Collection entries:
----------------------------------------

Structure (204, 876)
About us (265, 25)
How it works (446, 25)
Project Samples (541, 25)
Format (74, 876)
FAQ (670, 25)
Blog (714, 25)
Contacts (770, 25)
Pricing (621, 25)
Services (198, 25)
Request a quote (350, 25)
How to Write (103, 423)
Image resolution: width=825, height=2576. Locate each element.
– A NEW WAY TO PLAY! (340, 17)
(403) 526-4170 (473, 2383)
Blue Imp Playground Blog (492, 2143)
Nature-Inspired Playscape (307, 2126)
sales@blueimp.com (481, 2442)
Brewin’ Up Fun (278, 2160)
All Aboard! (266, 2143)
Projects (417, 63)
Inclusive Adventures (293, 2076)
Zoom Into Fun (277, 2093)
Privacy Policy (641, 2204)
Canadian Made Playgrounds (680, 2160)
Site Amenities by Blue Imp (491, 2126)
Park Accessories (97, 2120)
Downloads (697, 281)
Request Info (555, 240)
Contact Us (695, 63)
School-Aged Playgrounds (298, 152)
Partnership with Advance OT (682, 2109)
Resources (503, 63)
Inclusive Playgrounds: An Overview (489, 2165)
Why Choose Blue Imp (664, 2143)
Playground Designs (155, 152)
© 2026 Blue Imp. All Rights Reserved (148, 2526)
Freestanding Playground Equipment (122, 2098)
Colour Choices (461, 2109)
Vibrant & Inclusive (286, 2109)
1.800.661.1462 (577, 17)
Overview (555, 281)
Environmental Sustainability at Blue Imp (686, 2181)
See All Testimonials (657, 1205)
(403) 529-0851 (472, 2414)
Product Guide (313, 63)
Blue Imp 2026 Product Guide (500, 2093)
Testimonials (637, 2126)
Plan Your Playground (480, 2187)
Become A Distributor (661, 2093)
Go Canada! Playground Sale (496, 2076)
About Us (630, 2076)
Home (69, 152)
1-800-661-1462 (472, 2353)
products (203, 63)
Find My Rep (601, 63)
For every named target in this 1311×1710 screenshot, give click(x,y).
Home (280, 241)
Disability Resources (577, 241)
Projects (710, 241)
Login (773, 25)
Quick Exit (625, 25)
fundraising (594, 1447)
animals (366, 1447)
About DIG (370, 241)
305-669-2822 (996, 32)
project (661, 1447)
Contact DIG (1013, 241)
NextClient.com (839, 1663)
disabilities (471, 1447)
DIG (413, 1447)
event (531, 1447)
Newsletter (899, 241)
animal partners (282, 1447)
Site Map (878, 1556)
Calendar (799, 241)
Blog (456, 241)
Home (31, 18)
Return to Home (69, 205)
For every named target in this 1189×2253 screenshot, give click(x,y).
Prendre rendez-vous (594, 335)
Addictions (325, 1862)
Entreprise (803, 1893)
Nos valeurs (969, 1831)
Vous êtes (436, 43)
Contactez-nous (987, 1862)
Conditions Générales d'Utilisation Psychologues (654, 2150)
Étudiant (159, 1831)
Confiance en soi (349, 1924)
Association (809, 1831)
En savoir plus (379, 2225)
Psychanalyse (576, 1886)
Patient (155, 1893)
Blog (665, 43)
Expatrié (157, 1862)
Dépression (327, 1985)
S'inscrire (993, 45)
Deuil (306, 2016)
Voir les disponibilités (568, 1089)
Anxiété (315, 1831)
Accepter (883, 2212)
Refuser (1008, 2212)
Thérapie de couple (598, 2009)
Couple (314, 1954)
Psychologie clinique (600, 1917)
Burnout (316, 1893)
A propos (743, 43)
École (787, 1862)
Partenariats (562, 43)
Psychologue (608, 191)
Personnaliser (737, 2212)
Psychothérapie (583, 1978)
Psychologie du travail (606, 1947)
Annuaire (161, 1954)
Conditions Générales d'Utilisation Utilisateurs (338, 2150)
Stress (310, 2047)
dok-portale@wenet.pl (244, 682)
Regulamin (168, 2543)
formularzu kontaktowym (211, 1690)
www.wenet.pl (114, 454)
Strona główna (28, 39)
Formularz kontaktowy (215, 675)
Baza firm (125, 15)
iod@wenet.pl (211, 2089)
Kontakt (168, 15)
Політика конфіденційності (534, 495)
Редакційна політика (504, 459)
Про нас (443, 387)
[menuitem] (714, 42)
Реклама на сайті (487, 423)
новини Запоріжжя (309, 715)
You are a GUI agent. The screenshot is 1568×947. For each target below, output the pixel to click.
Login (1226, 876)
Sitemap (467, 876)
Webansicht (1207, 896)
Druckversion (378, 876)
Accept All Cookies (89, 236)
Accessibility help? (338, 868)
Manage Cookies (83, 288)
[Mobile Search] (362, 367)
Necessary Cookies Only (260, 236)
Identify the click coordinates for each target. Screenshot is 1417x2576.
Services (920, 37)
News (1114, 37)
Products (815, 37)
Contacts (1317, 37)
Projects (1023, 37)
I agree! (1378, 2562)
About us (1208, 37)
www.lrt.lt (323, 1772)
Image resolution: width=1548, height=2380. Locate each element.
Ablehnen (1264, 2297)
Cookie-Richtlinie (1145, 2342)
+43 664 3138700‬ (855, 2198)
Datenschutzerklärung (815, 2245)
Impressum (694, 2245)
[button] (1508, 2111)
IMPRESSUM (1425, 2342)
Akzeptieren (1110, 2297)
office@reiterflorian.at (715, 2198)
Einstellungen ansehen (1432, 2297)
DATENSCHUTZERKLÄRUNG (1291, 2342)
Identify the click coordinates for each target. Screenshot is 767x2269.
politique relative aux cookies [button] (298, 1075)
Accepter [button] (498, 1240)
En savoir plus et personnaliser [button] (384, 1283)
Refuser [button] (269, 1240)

----------------------------------------

What is expected: Convert every line of the data above into a numbered list, and skip any blank lines.

Solution:
1. Structure (204, 876)
2. About us (265, 25)
3. How it works (446, 25)
4. Project Samples (541, 25)
5. Format (74, 876)
6. FAQ (670, 25)
7. Blog (714, 25)
8. Contacts (770, 25)
9. Pricing (621, 25)
10. Services (198, 25)
11. Request a quote (350, 25)
12. How to Write (103, 423)
13. Image resolution: width=825, height=2576. Locate each element.
14. – A NEW WAY TO PLAY! (340, 17)
15. (403) 526-4170 (473, 2383)
16. Blue Imp Playground Blog (492, 2143)
17. Nature-Inspired Playscape (307, 2126)
18. sales@blueimp.com (481, 2442)
19. Brewin’ Up Fun (278, 2160)
20. All Aboard! (266, 2143)
21. Projects (417, 63)
22. Inclusive Adventures (293, 2076)
23. Zoom Into Fun (277, 2093)
24. Privacy Policy (641, 2204)
25. Canadian Made Playgrounds (680, 2160)
26. Site Amenities by Blue Imp (491, 2126)
27. Park Accessories (97, 2120)
28. Downloads (697, 281)
29. Request Info (555, 240)
30. Contact Us (695, 63)
31. School-Aged Playgrounds (298, 152)
32. Partnership with Advance OT (682, 2109)
33. Resources (503, 63)
34. Inclusive Playgrounds: An Overview (489, 2165)
35. Why Choose Blue Imp (664, 2143)
36. Playground Designs (155, 152)
37. © 2026 Blue Imp. All Rights Reserved (148, 2526)
38. Freestanding Playground Equipment (122, 2098)
39. Colour Choices (461, 2109)
40. Vibrant & Inclusive (286, 2109)
41. 1.800.661.1462 (577, 17)
42. Overview (555, 281)
43. Environmental Sustainability at Blue Imp (686, 2181)
44. See All Testimonials (657, 1205)
45. (403) 529-0851 (472, 2414)
46. Product Guide (313, 63)
47. Blue Imp 2026 Product Guide (500, 2093)
48. Testimonials (637, 2126)
49. Plan Your Playground (480, 2187)
50. Become A Distributor (661, 2093)
51. Go Canada! Playground Sale (496, 2076)
52. About Us (630, 2076)
53. Home (69, 152)
54. 1-800-661-1462 (472, 2353)
55. products (203, 63)
56. Find My Rep (601, 63)
57. For every named target in this 1311×1710 screenshot, give click(x,y).
58. Home (280, 241)
59. Disability Resources (577, 241)
60. Projects (710, 241)
61. Login (773, 25)
62. Quick Exit (625, 25)
63. fundraising (594, 1447)
64. animals (366, 1447)
65. About DIG (370, 241)
66. 305-669-2822 (996, 32)
67. project (661, 1447)
68. Contact DIG (1013, 241)
69. NextClient.com (839, 1663)
70. disabilities (471, 1447)
71. DIG (413, 1447)
72. event (531, 1447)
73. Newsletter (899, 241)
74. animal partners (282, 1447)
75. Site Map (878, 1556)
76. Calendar (799, 241)
77. Blog (456, 241)
78. Home (31, 18)
79. Return to Home (69, 205)
80. For every named target in this 1189×2253 screenshot, give click(x,y).
81. Prendre rendez-vous (594, 335)
82. Addictions (325, 1862)
83. Entreprise (803, 1893)
84. Nos valeurs (969, 1831)
85. Vous êtes (436, 43)
86. Contactez-nous (987, 1862)
87. Conditions Générales d'Utilisation Psychologues (654, 2150)
88. Étudiant (159, 1831)
89. Confiance en soi (349, 1924)
90. Association (809, 1831)
91. En savoir plus (379, 2225)
92. Psychanalyse (576, 1886)
93. Patient (155, 1893)
94. Blog (665, 43)
95. Expatrié (157, 1862)
96. Dépression (327, 1985)
97. S'inscrire (993, 45)
98. Deuil (306, 2016)
99. Voir les disponibilités (568, 1089)
100. Anxiété (315, 1831)
101. Accepter (883, 2212)
102. Refuser (1008, 2212)
103. Thérapie de couple (598, 2009)
104. Couple (314, 1954)
105. Psychologie clinique (600, 1917)
106. Burnout (316, 1893)
107. A propos (743, 43)
108. École (787, 1862)
109. Partenariats (562, 43)
110. Psychologue (608, 191)
111. Personnaliser (737, 2212)
112. Psychothérapie (583, 1978)
113. Psychologie du travail (606, 1947)
114. Annuaire (161, 1954)
115. Conditions Générales d'Utilisation Utilisateurs (338, 2150)
116. Stress (310, 2047)
117. dok-portale@wenet.pl (244, 682)
118. Regulamin (168, 2543)
119. formularzu kontaktowym (211, 1690)
120. www.wenet.pl (114, 454)
121. Strona główna (28, 39)
122. Formularz kontaktowy (215, 675)
123. Baza firm (125, 15)
124. iod@wenet.pl (211, 2089)
125. Kontakt (168, 15)
126. Політика конфіденційності (534, 495)
127. Редакційна політика (504, 459)
128. Про нас (443, 387)
129. [menuitem] (714, 42)
130. Реклама на сайті (487, 423)
131. новини Запоріжжя (309, 715)
132. You are a GUI agent. The screenshot is 1568×947. For each target below, output the pixel to click.
133. Login (1226, 876)
134. Sitemap (467, 876)
135. Webansicht (1207, 896)
136. Druckversion (378, 876)
137. Accept All Cookies (89, 236)
138. Accessibility help? (338, 868)
139. Manage Cookies (83, 288)
140. [Mobile Search] (362, 367)
141. Necessary Cookies Only (260, 236)
142. Identify the click coordinates for each target. Screenshot is 1417x2576.
143. Services (920, 37)
144. News (1114, 37)
145. Products (815, 37)
146. Contacts (1317, 37)
147. Projects (1023, 37)
148. I agree! (1378, 2562)
149. About us (1208, 37)
150. www.lrt.lt (323, 1772)
151. Image resolution: width=1548, height=2380. Locate each element.
152. Ablehnen (1264, 2297)
153. Cookie-Richtlinie (1145, 2342)
154. +43 664 3138700‬ (855, 2198)
155. Datenschutzerklärung (815, 2245)
156. Impressum (694, 2245)
157. [button] (1508, 2111)
158. IMPRESSUM (1425, 2342)
159. Akzeptieren (1110, 2297)
160. office@reiterflorian.at (715, 2198)
161. Einstellungen ansehen (1432, 2297)
162. DATENSCHUTZERKLÄRUNG (1291, 2342)
163. Identify the click coordinates for each target. Screenshot is 767x2269.
164. politique relative aux cookies [button] (298, 1075)
165. Accepter [button] (498, 1240)
166. En savoir plus et personnaliser [button] (384, 1283)
167. Refuser [button] (269, 1240)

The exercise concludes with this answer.